McCulloch, 37, a voracious cinephile and film scholar living in Los Angeles, is one of the most popular users on Letterboxd, a growing social-media site for film fans. She’s amassed more than 12,000 followers thanks to her combination of smart, accessible opinions on movies and her amusingly exhaustive “vegan alerts,” which she includes on nearly every review she writes.
It all started in July 2017 with, of all things, Barbet Schroeder’s period drama Amnesia, a relatively obscure film about electronic dance music and the complicated legacy of Nazi rule in Germany. “Basically a man caught a fish and then scaled it and gutted it,” McCulloch recalls, “and it was the first time I really had a reaction to seeing something like that in the movies, and just thinking, I don’t want to see that.”
So she went home and wrote up a short review on Letterboxd. “Interesting topics explored,” she wrote, and then added: “Vegan alert: I saw this movie as a new vegan and found the fishing/fish grilling scenes to be a bit disturbing.

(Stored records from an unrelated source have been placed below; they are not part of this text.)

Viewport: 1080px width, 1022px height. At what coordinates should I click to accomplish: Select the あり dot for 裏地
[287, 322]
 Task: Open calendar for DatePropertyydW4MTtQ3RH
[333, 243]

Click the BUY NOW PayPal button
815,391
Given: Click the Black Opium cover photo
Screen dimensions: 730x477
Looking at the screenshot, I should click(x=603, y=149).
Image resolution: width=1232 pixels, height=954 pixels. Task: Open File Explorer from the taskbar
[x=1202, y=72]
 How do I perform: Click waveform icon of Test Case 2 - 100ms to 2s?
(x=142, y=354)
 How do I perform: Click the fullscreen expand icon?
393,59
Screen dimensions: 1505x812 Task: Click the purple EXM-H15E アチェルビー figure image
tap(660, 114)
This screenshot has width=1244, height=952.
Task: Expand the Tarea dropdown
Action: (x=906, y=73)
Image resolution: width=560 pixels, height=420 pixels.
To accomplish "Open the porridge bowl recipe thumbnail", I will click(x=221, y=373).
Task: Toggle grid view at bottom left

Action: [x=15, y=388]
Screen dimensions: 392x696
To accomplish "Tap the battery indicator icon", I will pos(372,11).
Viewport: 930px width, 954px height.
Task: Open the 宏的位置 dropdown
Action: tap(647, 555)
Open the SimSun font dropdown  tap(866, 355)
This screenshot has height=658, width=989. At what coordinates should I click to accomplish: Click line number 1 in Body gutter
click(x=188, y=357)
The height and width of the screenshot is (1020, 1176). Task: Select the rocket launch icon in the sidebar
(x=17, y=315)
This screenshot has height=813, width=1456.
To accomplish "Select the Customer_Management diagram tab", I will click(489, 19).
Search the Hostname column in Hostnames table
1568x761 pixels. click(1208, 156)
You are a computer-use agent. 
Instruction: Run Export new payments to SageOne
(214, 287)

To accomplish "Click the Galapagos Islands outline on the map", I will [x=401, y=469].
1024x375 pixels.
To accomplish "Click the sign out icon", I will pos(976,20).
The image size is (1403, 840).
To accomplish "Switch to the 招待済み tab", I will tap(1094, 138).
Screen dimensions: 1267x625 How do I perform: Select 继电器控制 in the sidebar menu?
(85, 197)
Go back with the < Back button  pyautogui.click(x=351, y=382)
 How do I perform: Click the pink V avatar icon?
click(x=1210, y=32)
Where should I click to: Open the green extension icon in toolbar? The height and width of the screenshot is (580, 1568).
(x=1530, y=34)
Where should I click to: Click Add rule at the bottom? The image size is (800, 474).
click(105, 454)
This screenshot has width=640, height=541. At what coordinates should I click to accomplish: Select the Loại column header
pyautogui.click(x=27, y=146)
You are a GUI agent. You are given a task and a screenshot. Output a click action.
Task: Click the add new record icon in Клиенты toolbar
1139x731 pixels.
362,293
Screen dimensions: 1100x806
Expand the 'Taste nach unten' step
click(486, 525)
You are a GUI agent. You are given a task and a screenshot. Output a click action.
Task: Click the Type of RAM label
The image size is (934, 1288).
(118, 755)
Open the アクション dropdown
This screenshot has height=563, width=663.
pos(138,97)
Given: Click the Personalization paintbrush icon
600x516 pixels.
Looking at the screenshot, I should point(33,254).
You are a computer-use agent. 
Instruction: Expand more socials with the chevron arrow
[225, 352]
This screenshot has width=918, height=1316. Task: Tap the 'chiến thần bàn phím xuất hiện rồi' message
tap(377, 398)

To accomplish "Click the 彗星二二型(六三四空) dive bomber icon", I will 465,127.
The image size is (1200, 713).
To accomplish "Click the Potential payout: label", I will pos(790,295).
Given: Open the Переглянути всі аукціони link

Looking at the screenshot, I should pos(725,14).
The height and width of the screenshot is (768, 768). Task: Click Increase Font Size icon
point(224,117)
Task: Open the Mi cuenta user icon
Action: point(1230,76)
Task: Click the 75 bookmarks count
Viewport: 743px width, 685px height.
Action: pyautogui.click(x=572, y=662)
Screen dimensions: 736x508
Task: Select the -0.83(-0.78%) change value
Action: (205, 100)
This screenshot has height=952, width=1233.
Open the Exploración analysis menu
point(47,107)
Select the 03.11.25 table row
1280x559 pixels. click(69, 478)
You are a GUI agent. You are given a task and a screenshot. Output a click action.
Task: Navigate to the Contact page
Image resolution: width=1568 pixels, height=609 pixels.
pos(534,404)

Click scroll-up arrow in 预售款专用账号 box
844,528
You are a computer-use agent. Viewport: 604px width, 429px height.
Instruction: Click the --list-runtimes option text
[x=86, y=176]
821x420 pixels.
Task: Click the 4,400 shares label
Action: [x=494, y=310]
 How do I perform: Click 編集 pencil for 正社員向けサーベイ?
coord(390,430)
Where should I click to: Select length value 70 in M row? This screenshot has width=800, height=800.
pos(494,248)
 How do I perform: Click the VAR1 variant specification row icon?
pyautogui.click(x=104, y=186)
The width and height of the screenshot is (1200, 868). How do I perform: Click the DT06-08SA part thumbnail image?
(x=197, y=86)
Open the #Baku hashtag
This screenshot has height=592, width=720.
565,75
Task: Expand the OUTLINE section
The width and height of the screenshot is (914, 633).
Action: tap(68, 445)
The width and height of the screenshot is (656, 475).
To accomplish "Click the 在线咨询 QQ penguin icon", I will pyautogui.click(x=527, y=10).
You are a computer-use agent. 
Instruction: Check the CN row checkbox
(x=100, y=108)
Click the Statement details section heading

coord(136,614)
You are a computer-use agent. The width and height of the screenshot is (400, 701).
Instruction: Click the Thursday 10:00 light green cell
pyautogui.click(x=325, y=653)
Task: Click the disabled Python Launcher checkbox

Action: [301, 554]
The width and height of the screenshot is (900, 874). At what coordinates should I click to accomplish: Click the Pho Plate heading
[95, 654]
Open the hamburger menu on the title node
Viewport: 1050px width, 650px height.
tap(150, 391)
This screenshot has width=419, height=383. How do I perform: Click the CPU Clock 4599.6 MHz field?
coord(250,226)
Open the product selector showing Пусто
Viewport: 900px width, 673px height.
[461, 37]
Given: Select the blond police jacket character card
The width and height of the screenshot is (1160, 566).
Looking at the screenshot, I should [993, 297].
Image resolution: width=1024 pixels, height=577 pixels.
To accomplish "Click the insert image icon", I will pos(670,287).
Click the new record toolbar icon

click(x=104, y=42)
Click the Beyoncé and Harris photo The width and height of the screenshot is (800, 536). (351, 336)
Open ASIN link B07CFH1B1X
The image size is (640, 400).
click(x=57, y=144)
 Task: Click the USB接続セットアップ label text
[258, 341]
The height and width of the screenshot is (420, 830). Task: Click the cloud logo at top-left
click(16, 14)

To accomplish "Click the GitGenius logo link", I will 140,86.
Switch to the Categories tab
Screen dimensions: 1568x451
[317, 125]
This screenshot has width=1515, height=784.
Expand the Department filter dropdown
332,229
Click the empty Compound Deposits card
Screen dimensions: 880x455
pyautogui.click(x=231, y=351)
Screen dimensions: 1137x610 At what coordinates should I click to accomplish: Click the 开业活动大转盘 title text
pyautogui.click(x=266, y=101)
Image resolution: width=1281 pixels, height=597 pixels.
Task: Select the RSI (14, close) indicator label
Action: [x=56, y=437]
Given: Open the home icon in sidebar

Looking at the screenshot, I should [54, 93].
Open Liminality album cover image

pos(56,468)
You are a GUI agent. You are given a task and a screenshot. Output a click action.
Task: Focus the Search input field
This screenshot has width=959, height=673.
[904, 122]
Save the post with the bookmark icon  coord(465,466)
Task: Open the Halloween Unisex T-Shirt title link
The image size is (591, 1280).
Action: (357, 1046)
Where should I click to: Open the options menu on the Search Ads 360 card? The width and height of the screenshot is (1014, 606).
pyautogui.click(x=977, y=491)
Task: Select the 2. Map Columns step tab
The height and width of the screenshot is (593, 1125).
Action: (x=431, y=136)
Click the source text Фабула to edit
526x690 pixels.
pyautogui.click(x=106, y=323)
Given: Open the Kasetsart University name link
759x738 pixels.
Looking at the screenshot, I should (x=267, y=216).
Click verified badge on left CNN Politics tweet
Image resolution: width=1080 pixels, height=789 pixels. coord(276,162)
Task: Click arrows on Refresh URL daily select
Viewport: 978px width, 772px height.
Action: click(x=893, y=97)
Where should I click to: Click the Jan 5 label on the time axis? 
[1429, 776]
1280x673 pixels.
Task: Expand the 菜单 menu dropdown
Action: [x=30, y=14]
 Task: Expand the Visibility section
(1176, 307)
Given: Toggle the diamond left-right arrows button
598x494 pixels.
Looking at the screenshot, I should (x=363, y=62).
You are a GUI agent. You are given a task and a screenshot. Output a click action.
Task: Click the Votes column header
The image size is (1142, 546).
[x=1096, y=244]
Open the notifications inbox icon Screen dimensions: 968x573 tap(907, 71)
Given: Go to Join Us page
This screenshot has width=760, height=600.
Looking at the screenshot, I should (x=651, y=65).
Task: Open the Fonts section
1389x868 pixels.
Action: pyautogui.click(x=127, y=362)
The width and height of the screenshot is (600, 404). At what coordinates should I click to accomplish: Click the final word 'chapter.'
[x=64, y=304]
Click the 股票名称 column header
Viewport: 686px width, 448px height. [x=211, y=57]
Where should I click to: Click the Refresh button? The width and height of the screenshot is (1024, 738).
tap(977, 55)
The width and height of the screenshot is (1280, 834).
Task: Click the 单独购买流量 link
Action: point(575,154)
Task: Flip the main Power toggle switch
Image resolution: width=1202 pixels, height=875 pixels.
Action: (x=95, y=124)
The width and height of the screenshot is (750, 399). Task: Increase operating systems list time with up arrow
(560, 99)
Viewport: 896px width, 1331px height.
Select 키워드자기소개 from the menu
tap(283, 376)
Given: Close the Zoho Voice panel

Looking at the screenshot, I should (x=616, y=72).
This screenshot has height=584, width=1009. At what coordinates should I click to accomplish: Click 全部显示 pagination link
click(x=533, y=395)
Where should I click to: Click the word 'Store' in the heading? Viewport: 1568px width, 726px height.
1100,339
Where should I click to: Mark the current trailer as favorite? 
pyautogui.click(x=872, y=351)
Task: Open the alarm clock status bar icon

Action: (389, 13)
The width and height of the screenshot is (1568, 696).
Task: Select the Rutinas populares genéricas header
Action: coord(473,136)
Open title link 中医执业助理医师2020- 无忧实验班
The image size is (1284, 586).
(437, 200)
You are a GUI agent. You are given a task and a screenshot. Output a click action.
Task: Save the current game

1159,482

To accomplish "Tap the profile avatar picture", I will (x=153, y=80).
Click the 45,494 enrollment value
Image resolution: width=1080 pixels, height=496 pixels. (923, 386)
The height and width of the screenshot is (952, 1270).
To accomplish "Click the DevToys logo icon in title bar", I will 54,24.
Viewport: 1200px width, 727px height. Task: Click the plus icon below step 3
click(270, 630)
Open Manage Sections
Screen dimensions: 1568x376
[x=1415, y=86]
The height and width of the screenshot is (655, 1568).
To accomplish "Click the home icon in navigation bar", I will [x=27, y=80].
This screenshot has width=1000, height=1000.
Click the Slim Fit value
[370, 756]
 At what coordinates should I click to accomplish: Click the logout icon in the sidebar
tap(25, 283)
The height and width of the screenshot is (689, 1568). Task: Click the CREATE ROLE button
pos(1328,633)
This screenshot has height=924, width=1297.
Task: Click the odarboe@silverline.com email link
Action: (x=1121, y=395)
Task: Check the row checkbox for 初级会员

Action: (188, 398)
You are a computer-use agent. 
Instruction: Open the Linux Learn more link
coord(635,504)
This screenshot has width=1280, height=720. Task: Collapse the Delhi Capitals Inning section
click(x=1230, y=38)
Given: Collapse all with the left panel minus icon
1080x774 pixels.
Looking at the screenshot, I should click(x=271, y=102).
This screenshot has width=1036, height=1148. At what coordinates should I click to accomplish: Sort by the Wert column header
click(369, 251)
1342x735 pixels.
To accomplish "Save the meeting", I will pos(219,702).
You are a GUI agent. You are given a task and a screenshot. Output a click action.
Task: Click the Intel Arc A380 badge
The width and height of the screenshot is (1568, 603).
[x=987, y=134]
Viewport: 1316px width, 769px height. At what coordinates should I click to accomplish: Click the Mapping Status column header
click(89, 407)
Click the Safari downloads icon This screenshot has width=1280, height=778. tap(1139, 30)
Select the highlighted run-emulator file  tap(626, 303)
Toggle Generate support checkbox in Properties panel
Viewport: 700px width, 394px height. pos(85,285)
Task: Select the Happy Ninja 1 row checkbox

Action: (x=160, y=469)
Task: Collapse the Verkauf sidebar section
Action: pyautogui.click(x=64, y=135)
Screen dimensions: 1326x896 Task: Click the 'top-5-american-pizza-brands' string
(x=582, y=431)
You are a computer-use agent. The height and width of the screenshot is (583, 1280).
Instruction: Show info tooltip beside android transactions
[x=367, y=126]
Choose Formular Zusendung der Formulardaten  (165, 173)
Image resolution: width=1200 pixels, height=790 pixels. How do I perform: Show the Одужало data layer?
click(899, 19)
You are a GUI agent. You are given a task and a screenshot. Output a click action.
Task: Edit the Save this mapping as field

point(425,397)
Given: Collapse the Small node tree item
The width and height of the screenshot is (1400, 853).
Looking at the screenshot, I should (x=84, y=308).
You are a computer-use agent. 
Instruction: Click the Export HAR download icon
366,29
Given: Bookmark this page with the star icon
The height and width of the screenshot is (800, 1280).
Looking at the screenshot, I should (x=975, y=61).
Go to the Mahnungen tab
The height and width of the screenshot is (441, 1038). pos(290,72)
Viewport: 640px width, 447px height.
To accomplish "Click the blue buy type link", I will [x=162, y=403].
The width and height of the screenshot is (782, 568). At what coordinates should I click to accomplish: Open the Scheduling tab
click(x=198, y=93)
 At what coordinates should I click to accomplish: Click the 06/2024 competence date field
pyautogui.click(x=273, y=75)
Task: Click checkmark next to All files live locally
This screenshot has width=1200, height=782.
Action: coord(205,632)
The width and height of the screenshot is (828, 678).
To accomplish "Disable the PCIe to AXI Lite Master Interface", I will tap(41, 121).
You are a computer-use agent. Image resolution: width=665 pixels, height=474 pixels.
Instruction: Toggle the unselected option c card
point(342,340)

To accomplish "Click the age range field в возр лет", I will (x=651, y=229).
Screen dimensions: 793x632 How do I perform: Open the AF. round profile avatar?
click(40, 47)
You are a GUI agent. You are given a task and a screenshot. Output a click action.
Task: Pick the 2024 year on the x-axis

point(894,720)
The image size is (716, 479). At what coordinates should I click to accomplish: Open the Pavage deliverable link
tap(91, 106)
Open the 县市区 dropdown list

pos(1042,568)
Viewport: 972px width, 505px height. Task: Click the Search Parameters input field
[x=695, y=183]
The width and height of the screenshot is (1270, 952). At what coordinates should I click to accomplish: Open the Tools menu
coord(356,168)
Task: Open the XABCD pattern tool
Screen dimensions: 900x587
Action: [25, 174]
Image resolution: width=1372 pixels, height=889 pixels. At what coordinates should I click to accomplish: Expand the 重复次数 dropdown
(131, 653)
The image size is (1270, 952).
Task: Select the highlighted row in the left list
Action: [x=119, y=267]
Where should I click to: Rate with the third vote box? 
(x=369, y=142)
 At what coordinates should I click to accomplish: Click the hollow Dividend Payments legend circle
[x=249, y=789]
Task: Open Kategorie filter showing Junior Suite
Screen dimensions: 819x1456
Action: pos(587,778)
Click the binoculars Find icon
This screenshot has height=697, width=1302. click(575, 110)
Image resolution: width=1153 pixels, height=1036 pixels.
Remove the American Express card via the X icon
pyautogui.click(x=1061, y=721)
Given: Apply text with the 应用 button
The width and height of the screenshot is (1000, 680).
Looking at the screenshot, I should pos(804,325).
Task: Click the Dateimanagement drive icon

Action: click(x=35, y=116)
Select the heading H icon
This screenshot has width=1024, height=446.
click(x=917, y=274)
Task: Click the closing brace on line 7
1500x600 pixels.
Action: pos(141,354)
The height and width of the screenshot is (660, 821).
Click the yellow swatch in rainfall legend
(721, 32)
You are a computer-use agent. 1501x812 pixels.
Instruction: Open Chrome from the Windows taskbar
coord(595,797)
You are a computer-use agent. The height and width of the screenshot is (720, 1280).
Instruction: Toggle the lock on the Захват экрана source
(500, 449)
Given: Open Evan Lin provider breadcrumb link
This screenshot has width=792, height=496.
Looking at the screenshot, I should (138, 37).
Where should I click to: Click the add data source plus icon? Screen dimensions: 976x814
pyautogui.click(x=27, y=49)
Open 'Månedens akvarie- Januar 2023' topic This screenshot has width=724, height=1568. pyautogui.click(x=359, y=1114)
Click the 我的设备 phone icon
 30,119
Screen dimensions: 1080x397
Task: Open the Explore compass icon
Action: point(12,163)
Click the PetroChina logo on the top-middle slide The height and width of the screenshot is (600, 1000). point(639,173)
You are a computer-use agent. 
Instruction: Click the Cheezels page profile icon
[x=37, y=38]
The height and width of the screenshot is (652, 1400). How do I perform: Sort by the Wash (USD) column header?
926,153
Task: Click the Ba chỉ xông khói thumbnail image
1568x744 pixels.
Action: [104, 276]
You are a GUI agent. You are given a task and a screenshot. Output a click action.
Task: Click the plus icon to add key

Kind of like a former smoker that can’t stand being around smoke.” From that brief comment, McCulloch began cataloging every instance of animal products and animal cruelty in every movie she sees, from graphic depictions of animal slaughter to characters wearing watches with leather bands or drinking glasses of milk.

“Even if it’s a glass of milk, it can be offensive to me, just because there are a lot of people who are vegan or who don’t want to partake in the dairy industry,” McCulloch says. “It’s so pervasive in this society that it makes it more socially acceptable. To me, meat is…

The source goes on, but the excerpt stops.